#### Your task
Copy every line below that has the word "target" in it.

#### Exercise data
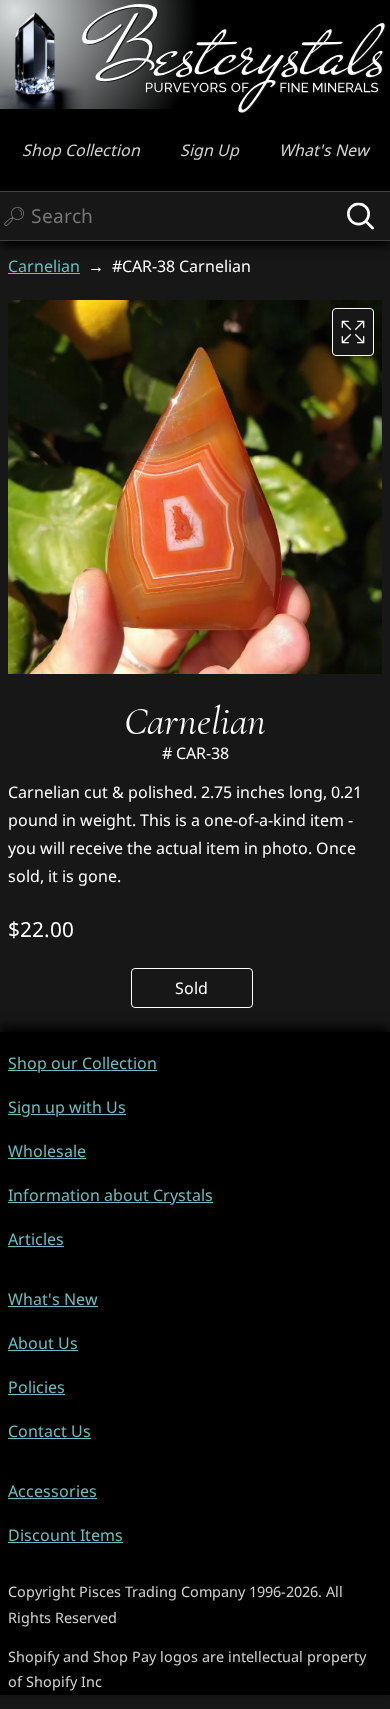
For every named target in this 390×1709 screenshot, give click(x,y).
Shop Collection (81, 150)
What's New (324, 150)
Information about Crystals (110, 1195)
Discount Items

--

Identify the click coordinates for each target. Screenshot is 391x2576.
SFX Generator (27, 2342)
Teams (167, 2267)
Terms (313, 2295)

#### Your response
For every named target in this 390×1709 screenshot, give click(x,y).
Identify the click coordinates for each target. Screenshot is 391x2576.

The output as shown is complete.